ACTIVITY:
The copy must hold every line from the one with "Task: Click the Search (Ctrl+E) input box" through the end of the listing, word for word, and must hold no pictures.

MATERIAL SHOWN:
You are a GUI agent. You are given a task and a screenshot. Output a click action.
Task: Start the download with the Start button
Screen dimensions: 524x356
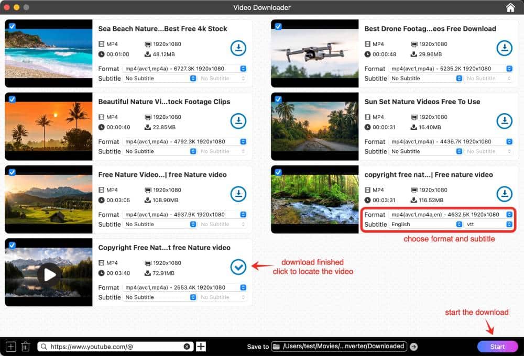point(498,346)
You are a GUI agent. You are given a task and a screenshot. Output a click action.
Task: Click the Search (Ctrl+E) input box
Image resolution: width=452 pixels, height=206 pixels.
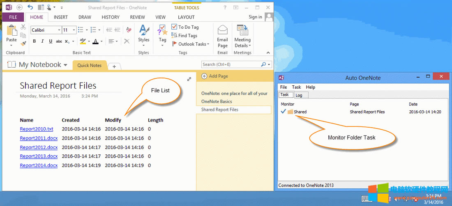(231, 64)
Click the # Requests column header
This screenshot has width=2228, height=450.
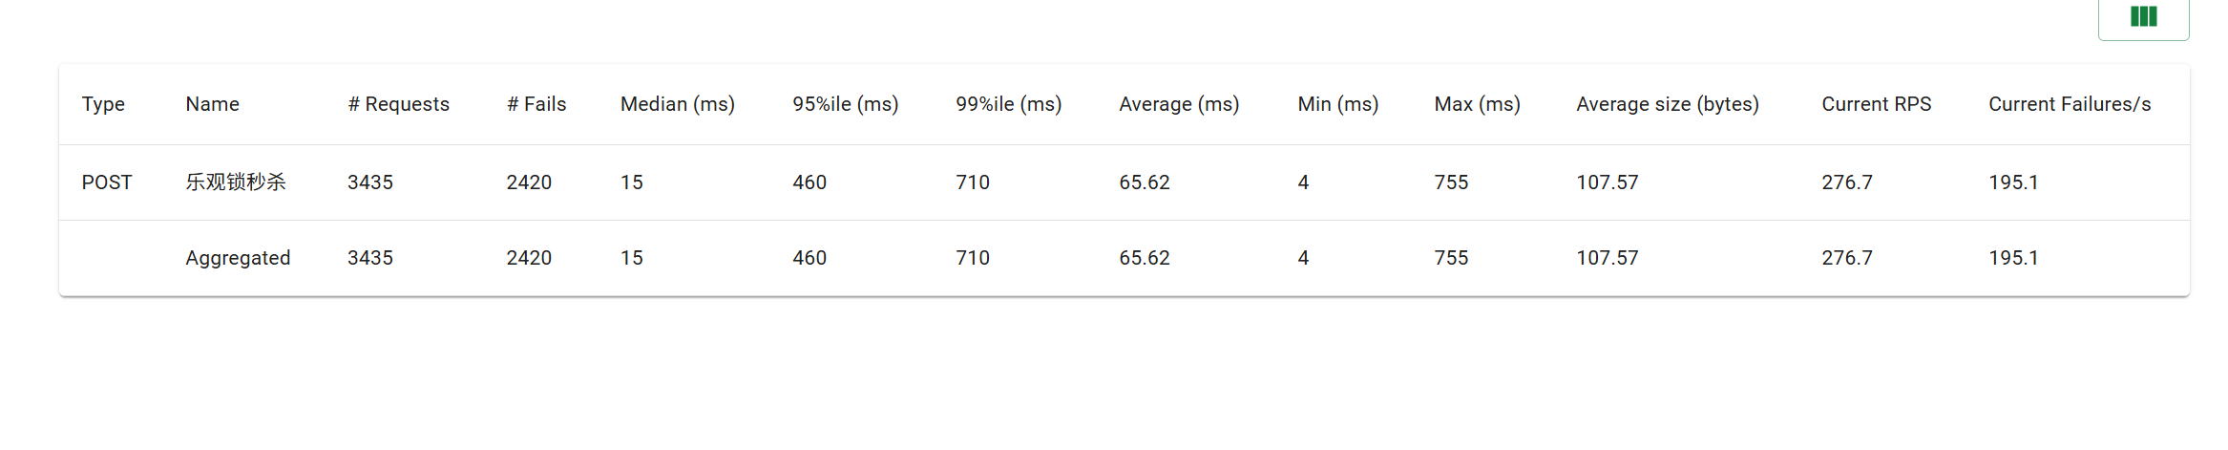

SOLUTION:
Task: Click the Search (Ctrl+E) input box
Image resolution: width=452 pixels, height=206 pixels.
(231, 64)
Click the # Requests column header
This screenshot has width=2228, height=450.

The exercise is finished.